Врач имел в виду, что к той области медицины, в которой он специализируется, заболевание собеседника не имеет отношения. Что ж, все может быть. Но меня поразило, что после этого врач потерял к собеседнику интерес. Заговорил на какую-то совершенно постороннюю тему, как видно, считая разговор исчерпанным.

Для сравнения представьте себе артиста, который выходит к зрителям и говорит:

— Пожалуй, сегодня я выступать не буду. Здесь сегодня не мои зрители.

В репертуаре нашего театра была лирическая миниа­тюра «Участковый врач». Я пытался дать собирательный образ скромного человека, духовного наследника тех земских врачей, которые лечили не болезнь, а больного, врачевали раны не только физические, но и душевные.

Мой герой приходил в квартиру пьяницы-прогульщика, требующего выписать ему бюллетень. В ответ на решительный отказ доктора пьяница бросил ему в лицо:

—  Даром только деньги получаешь!

—    Да, да,— не без горечи усмехался мой герой,— Кстати, не желаете ли узнать, сколько я получаю?..

Впрочем, для врачей, ему подобных, менее всего характерно сетовать на свою судьбу. Во всяком случае, то обстоятельство, что заработок ни в коей мере не соответ­ствует их самоотверженным усилиям, отнюдь не способно поколебать присущую им убежденность в необходимости этих усилий.

Распрощавшись с пьяницей, мой герой продолжает ходить по вызовам. Возвращается домой смертельно уставший. Нездоровится. Он собирается прилечь, но едва успевает снять один ботинок, как вновь вызывают к больному. И он убегает в одном ботинке.

Когда вышла эта миниатюра, некоторые высказывали мысль, что образ участкового врача — именно как собирательный образ — нехарактерен и даже неправоме­рен, идеализирован. Мол, надо было сделать акцент не на бескорыстии и самоотверженности рядового представителя медицины, но на падении социального престижа профессии. Надо было выявить основные причины некомпетентности, грубости, поверхностного отношения к врачебному долгу. Ведь все это, к сожалению, так часто встречается именно среди участковых врачей. Надо было подчеркнуть, что если бы их труд оплачивался выше, если бы вся их жизнь была бы хоть немного легче, то, наверное, нам не пришлось бы так восхищаться одним из них (одним из тысяч!) лишь за то, что он просто-напросто честен, выполняя свои обязанности.

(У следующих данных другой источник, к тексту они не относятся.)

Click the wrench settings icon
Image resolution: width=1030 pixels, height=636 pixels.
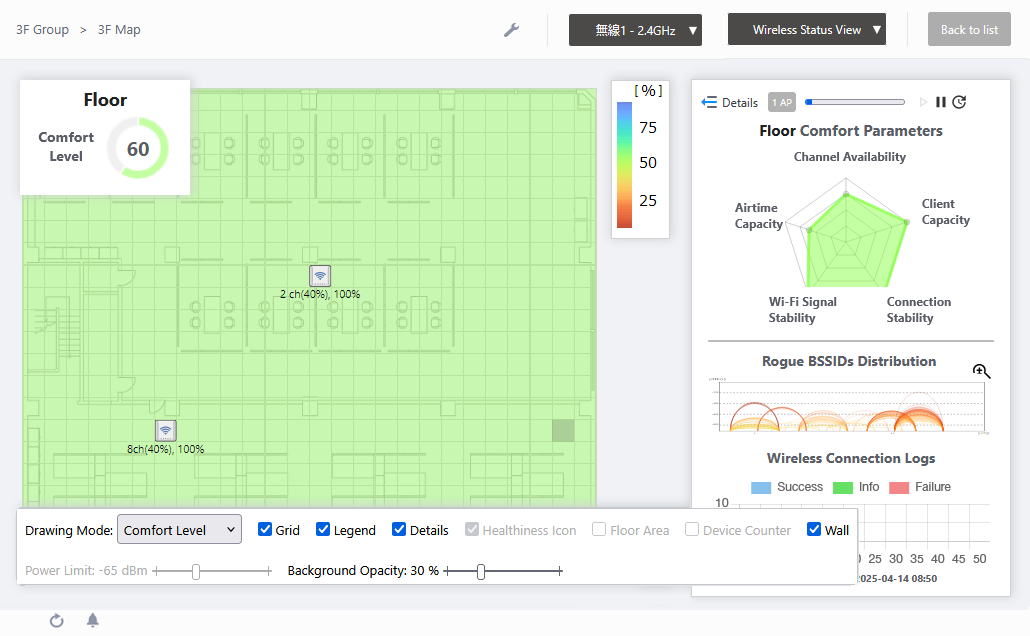coord(511,30)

В подобной точке зрения, несомненно, есть резон. Но и по сей день я полагаю, что смещать акцент в той  миниатюре не следовало. И вот почему. Конечно, социальный престиж профессии следует поднимать, и условия работы врачей улучшать, разумеется, надо. Но если это настоящий врач, никакие обстоятельства не могут заставить его изменить высшему смыслу своей деятельности.

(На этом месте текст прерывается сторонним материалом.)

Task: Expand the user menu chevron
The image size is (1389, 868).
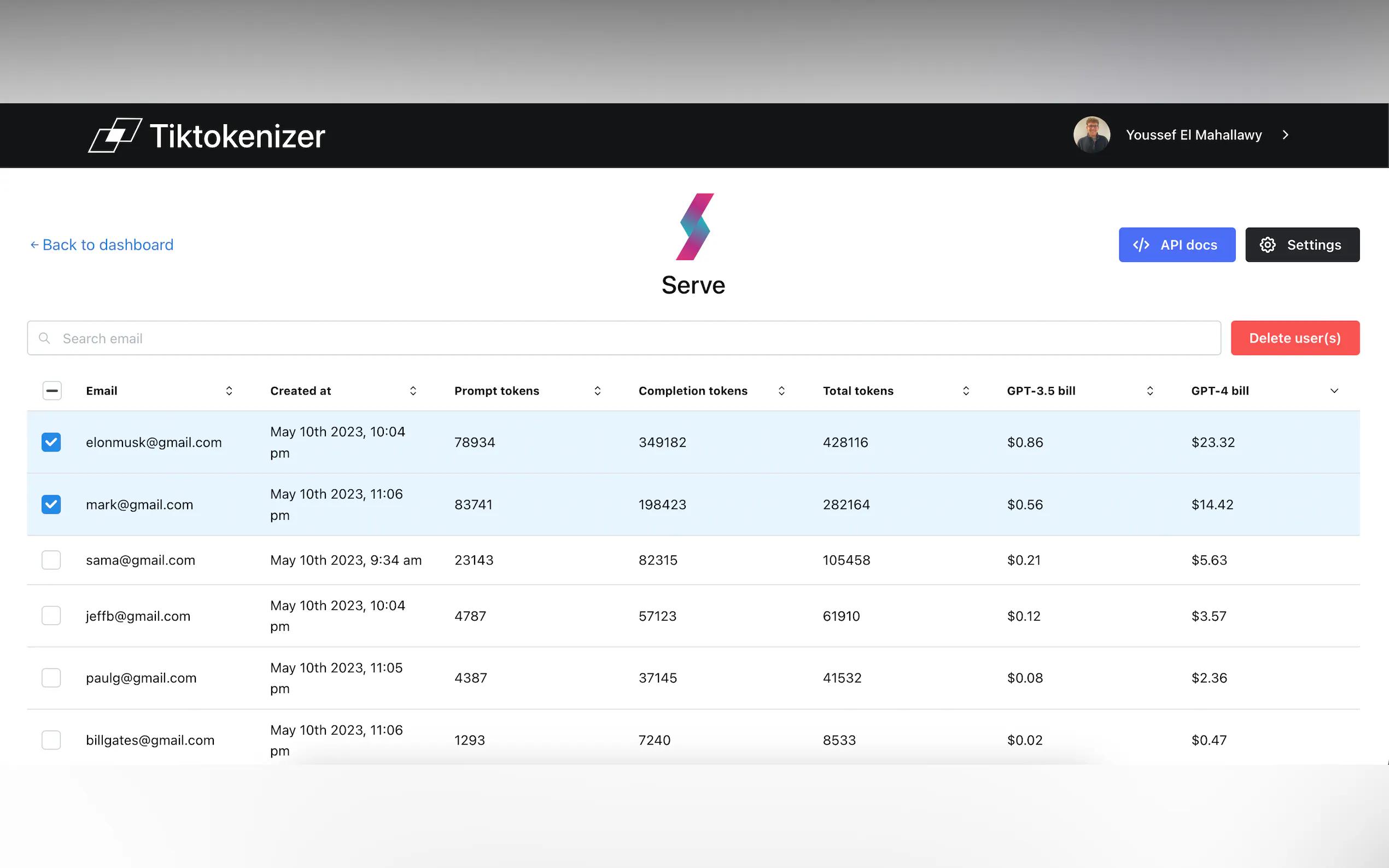Action: 1286,135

В 1956 году мой товарищ Виктор Ардов написал Роме письмо:

«Милая Ромочка! Извините, что тревожу Вас таким грустным письмом, но иначе поступить не могу. Я тут недавно заглянул к Вам на спектакль и просмотрел один номер в исполнении Аркаши (монолог пожилого человека, который завел нехорошую молодую жену). Меня поразило, до какой степени он устал, тяжело дышит и тихо говорит. В зал я пришел из-за кулис, где беседовал с ним минут пять. Там, в уборной, он выглядел еще печальнее. Простите меня за нехорошее сравнение, но я вспомнил, как играл в моей пьесе покойный Паша Поль — на премьере и через десять лет. За эти десять лет Поль постарел, и потому мне показалось, что я вижу те же обои с тем же рисунком, но сильно выцветшие. Но Полю было 60 лет в первом случае и 70 лет — во втором. А наш Аркадий — он, конечно, не износил себя, как старик, но, боюсь, к тому идет...

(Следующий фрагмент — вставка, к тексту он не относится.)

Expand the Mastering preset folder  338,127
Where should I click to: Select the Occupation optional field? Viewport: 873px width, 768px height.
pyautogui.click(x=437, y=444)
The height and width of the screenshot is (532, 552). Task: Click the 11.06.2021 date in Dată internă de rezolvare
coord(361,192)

Ревность актерская могла заставить Райкина десять лет тому назад стремиться занять девять десятых времени спектакля. Сегодня это просто вредно для него даже творчески. Надо, чтобы зритель уходил со спектакля не совсем сытым. Пусть ему хочется еще немного полюбовать­ся этим артистом. А физически то, что делает Аркадий,— медленное самоубийство (и даже не очень медленное). Вы представляете себе, что через пять лет Аркадий будет приходить за кулисы с палочкой и с горечью вспоминать, как он нравился публике?.. А дело к тому идет.

Простите меня еще раз, но я не могу видеть глаза загнанной лошади, которые из зрительного зала наблюдают мало-мальски вдумчивые люди. И ни Утесов, ни даже Хенкин, ни Смирнов-Сокольский не делали этого никогда».

Письмо датировано ноябрем 1956 года. А прочитал я его много лет спустя, когда Ардова уже не было в живых и когда уже не было возможности сказать ему, как растрогало меня это проявление дружеской заботы. Растрогало, хотя я принципиально не могу согласиться с тем, что зритель должен уходить со спектакля «не совсем сытым».

Страстное желание работать, играть как можно боль­ше — необходимое условие актерского долголетия. И если считать аксиомой, что «цель творчества — самоотдача», то это означает — по крайней мере для нас, артистов,— постоянное существование на пределе духовных, нрав­ственных и физических сил.

Наша работа — точно катанье с горы на санях. Сначала долго взбираешься на гору, долго накапливаешь в себе кинетическую энергию, а потом — в одно мгновение тратишь ее, летишь с ветерком, набирая скорость. Только бы не занесло на вираже! И чем труднее дается тебе внутренний подъем, восхождение к роли, тем щедрее и радостнее отдаешь то, что накопил.

Я не принадлежу к тем людям, которые с прене­брежением относятся к своему здоровью. Убежден, что соблюдение режима, умеренность в привычках для актера, как и для спортсмена, являются профессиональной не­обходимостью. К тому же и с возрастом не считаться нельзя.

Но когда меня принимаются лечить, так сказать, по стандарту, то есть безотносительно к особенностям моей профессии и моей человеческой индивидуальности, я внут­ренне сопротивляюсь и даже воюю с докторами. Когда они рекомендуют мне полный покой (исходя из некоего «среднестатистического», но лично ко мне совершенно неприменимого тезиса, что старость — пора отдохнове­ния), я вспоминаю одну излюбленную фразу моего отца и в какой-то степени разделяю ее грубоватую логику:

— Надо вставать и работать,— говорил отец,—тогда не будешь болеть.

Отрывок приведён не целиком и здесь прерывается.